From: Tony@-----.uk (Tony Pay)
Subj: [kl] Students and 'students'
Date: Thu, 6 Jun 2002 16:25:10 -0400

On Thu, 6 Jun 2002 14:12:10 EDT, LeliaLoban@-----.com said:

> The system of juried competition and the easy availability of
> first-rate, professional recordings train both teachers and students
> to judge harshly who belongs in music and who doesn't. (Those
> quotation marks in the thread title say it all.) It seems to me that
> kids who will never play like the recordings, no matter how much they
> practice, usually figure that out long before a parent or a teacher
> officially breaks the news. Waiting for that news, expecting it,
> avoiding and dreading that conversation, can be worse than hearing it.

Without wanting to disagree with what Lelia says here, I do want to
point out that "those quotation marks in the thread title" were mine,
and were intended to start a new thread (unsuccessfully as it happened),
dealing specifically with the issue of students who *didn't want to be
in the lessons* (hence, they were 'students' rather than students).

I say that those students, simply because they don't want to be there,
*shouldn't* be there.

The first paragraph of my post ran:

> Nowadays teaching is almost always something imposed on a kid who
> doesn't want it. This is one of the great ills of our times.

Some people took this at face value; but many more took the discussion
in the direction of, we have to show them it's hard work...we have to
show them it's fun...we mustn't bribe them...they need to learn that
it's not all... and so on. I'm not saying that some wise things weren't
said about all of that, either.

Jay Webler said in response to my paragraph:

> Very true. This is why I suggest the parents use their hard-earned
> money for a good dinner.

....which strikes me as a pretty adult-centered reaction to what I
posted. He went on to say:

> I have found that over the last three years I have been able to
> establish a base of students who do want to learn. As I said before,
> it causes for slower growth, but in the long term it is much more
> satisfying.

If you mean that your list of students, now consisting of students who
want to learn, are more satisfied than the previous lot, some of whom
didn't, then that's obvious. Or perhaps you meant that it was more
satisfying for *you*. I can identify with that.

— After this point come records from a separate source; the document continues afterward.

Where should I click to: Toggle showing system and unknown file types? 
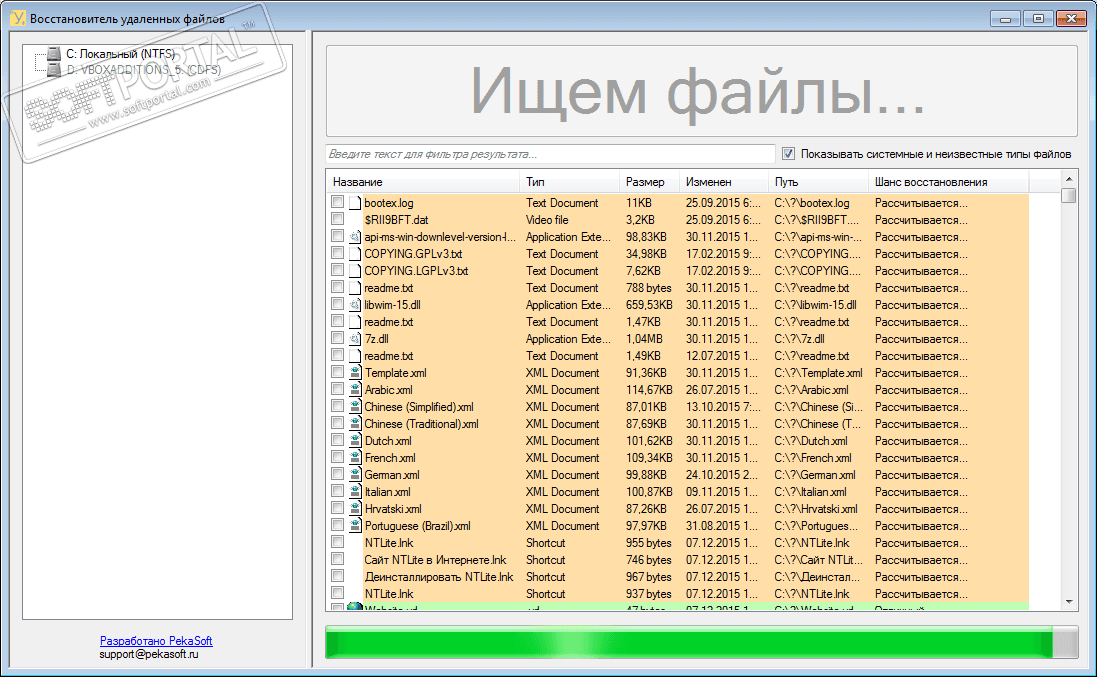pyautogui.click(x=788, y=154)
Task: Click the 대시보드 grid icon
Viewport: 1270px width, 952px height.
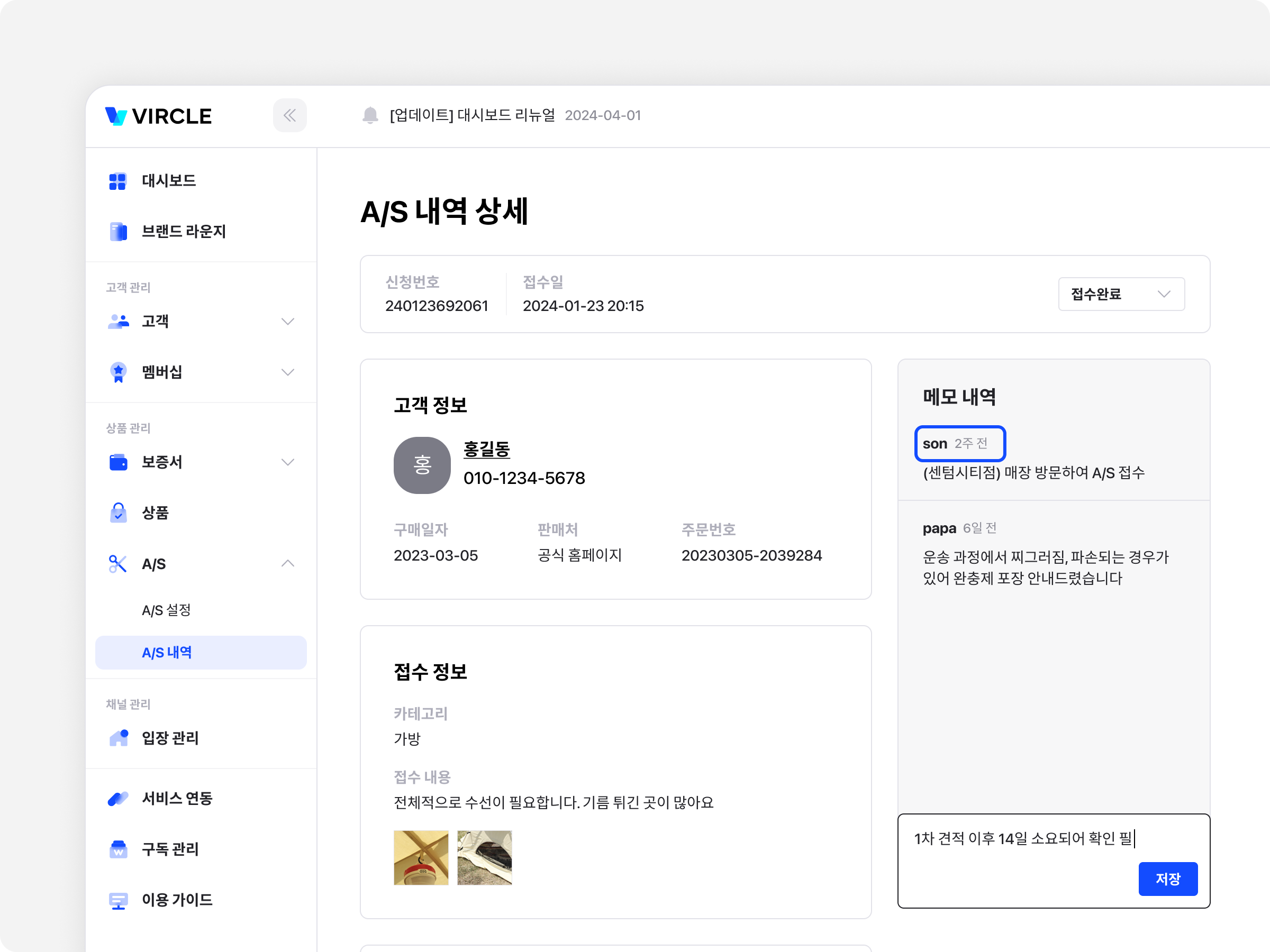Action: click(117, 181)
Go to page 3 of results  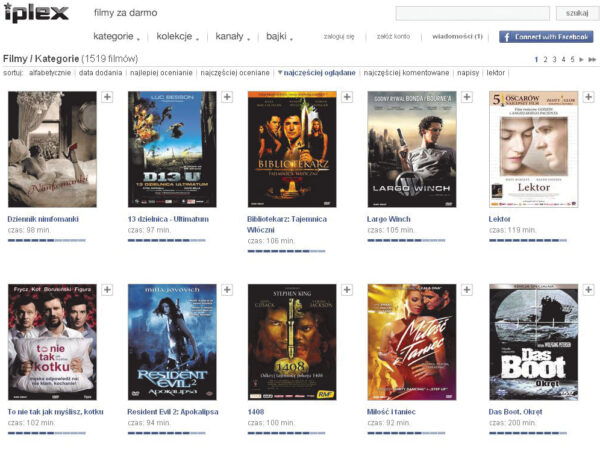pos(554,60)
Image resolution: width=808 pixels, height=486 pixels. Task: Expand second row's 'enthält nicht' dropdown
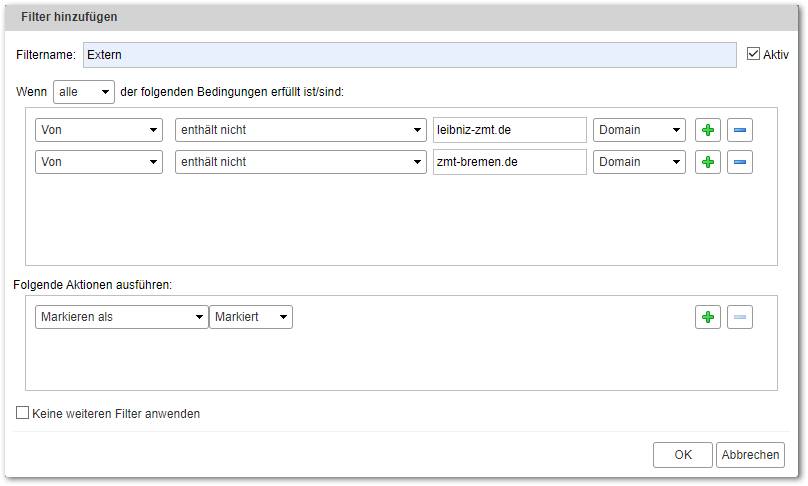[x=300, y=162]
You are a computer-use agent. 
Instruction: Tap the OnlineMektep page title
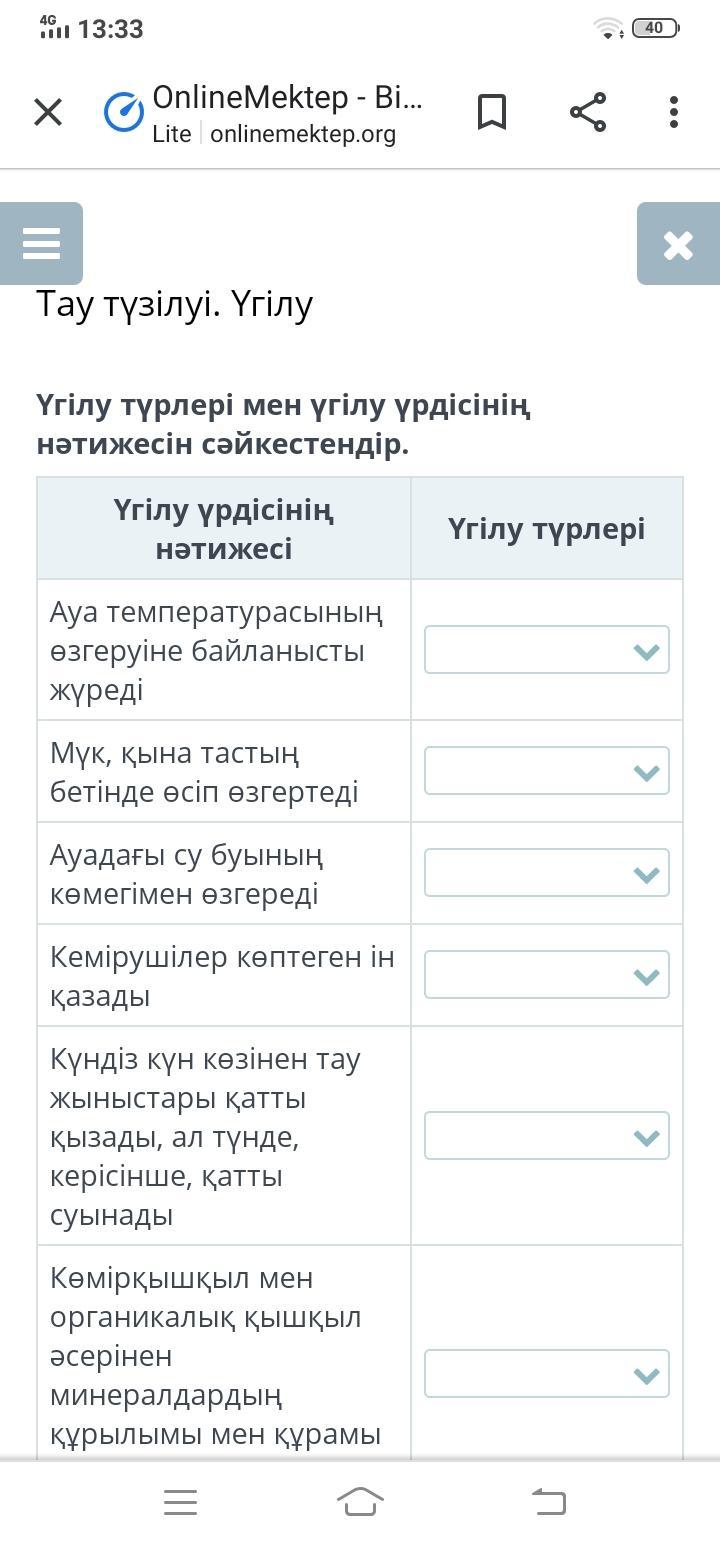tap(287, 98)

But my point was a different one: namely, that the students you're now
*not* teaching are very probably more satisfied too! And, you don't
have to blame them.

They can do something *they* find more interesting.

Essentially, all I'm trying to do here is to call attention to a rather
simple something that I admit I still find difficult to realise for
myself, and that I'm convinced is worth working quite hard at: namely,
the experiencing of that extraordinary change that comes over you when
you succeed in imagining, just for a moment, that your kids, and often
other people's kids, really are.....*you*.

By the way, I think that *not* realising that goes along with wanting to
protect kids from hearing swear-words, for anyone who wants to add a bit
of seasoning to the blinding flash of insight I've just given you.

Or not:-)

Tony
--
_________ Tony Pay
|ony:-) 79 Southmoor Rd Tony@-----.uk
| |ay Oxford OX2 6RE http://classicalplus.gmn.com/artists
tel/fax 01865 553339

.... I'm an absolute, off-the-wall fanatical moderate.